What Edward did next was ou
trageous, he had to admit that, but desperation was known to push logic aside and so he did what he had to do.
It was a rookie move. He had had had to know how Penelope ended up with the woman in her jeep. He must must must understand, had never wanted anything as bad, as if he was just going to collapse to the ground if he didn’t get his way. His need to know was stronger than his need for self-preservation, he knew he was teetering off the edge, the only part of his body clinging to the cliffs were his fingertips, if that. This rookie move just added to his overall feeling of being found out sooner rather than later.

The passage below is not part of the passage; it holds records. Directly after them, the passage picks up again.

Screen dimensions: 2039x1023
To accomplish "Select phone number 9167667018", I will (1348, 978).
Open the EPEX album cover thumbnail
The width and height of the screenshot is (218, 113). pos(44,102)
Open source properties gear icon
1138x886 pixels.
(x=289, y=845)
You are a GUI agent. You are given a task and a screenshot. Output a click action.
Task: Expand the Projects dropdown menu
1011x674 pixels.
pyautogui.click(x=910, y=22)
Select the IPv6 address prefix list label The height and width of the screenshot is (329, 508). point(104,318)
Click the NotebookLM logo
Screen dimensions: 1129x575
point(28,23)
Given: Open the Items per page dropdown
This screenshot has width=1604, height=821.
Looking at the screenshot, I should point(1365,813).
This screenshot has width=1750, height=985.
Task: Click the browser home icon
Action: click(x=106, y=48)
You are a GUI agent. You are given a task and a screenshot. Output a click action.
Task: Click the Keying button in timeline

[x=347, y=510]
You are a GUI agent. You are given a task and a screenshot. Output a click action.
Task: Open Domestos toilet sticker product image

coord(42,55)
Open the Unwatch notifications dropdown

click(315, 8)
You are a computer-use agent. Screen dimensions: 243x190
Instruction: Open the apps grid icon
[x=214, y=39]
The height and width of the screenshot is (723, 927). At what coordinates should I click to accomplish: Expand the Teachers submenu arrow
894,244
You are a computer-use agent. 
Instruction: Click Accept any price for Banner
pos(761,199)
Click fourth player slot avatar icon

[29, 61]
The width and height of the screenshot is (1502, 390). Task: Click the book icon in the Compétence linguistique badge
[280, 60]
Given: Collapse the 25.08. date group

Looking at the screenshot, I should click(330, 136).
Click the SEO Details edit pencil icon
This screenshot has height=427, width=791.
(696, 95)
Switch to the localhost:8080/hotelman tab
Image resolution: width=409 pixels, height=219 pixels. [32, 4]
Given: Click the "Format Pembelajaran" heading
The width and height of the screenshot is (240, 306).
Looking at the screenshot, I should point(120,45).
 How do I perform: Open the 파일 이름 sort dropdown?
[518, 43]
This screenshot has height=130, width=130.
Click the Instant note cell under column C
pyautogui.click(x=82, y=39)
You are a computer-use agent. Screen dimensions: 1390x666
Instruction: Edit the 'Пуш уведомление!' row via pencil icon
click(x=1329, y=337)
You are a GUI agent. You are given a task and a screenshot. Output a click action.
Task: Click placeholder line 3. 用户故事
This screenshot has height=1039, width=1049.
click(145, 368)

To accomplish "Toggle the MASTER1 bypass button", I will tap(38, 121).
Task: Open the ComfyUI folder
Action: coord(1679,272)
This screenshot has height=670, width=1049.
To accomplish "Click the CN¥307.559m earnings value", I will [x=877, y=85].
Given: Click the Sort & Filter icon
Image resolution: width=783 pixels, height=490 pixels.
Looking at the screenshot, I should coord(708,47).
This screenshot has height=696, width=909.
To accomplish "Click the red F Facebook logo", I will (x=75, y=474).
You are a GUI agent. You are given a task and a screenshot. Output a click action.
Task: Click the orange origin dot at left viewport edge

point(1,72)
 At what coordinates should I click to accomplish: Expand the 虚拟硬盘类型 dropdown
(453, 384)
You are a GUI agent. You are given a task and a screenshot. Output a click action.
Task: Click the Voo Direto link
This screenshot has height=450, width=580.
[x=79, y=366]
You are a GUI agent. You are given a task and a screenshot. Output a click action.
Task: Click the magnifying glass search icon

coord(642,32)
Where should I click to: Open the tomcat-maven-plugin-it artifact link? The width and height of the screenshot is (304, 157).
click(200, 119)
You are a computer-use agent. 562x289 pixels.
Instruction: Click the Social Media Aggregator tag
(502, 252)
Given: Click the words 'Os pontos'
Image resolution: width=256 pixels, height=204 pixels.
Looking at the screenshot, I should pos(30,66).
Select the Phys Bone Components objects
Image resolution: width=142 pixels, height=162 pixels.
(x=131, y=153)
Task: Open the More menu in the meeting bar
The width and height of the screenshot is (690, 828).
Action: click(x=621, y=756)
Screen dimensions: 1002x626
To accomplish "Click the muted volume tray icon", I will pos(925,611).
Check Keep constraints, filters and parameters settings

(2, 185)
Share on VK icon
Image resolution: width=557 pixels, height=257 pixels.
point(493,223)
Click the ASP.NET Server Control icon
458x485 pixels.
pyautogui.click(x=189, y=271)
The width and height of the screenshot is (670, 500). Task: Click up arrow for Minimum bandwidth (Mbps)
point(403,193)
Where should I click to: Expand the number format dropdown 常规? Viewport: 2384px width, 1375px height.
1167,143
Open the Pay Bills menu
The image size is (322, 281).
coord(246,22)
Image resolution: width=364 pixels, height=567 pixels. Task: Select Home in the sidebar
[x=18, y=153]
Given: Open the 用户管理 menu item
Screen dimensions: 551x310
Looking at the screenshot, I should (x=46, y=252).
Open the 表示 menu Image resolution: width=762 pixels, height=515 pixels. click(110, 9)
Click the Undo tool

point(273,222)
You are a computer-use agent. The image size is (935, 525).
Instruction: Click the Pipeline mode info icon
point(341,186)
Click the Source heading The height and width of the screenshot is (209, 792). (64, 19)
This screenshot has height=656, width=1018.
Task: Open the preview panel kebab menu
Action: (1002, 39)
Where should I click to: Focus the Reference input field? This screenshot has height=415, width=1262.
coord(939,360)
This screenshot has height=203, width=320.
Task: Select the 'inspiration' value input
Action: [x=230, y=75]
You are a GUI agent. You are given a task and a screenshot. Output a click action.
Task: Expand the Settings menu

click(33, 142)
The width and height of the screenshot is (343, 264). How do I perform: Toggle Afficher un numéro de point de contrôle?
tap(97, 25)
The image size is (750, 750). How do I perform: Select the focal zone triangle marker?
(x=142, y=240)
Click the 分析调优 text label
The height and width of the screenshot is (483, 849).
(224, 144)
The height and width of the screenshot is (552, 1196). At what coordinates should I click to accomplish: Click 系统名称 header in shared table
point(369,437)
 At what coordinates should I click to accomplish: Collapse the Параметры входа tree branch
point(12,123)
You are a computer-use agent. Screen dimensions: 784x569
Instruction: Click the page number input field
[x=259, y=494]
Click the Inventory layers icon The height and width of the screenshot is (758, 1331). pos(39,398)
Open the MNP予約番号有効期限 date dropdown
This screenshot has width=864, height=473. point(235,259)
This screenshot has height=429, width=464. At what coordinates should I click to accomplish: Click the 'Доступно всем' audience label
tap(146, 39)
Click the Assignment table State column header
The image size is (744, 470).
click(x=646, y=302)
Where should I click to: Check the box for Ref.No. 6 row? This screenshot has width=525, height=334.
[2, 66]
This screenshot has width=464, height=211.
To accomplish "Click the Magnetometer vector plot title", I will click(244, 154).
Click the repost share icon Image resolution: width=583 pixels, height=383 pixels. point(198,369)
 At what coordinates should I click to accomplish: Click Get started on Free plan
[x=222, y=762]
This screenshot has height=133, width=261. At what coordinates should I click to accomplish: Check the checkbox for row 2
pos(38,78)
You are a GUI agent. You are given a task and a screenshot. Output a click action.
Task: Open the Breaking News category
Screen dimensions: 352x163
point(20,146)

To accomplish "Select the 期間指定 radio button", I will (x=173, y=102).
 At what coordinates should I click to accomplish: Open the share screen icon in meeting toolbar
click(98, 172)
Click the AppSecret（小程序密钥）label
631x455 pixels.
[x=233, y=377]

He called Dr. Price, a man he had met decades ago on one of his rotations, and somehow they had ended up in the same city in the same social circles down the road and attended many of the same functions over the years.
Edward dialed his number and held his breath. When Price answered, after a minute of pleasantries, he forced himself to get right to it.
“Edward, I’ve known you for many years. With all due respect, may I ask why you are so interested in this case?” he had asked him and rightfully so.
Edward had feared that question and hadn’t come up with a believable reason. A friend of my daughter’s might backfire, depending on the course the case was going to take. That his office had performed surgery on her was far-fetched. He almost didn’t care what Dr. Price thought of his request and that was a dangerous state of mind to be in.
“Professional curiosity. It’s been a while since I attended one.” That wasn’t a lie and it might get him in the room with white subway tile and coolers for bodies like post office boxes.
“Okay?” Dr. Price sucked in air, then sighed. “That doesn’t make it any clearer but be my guest.”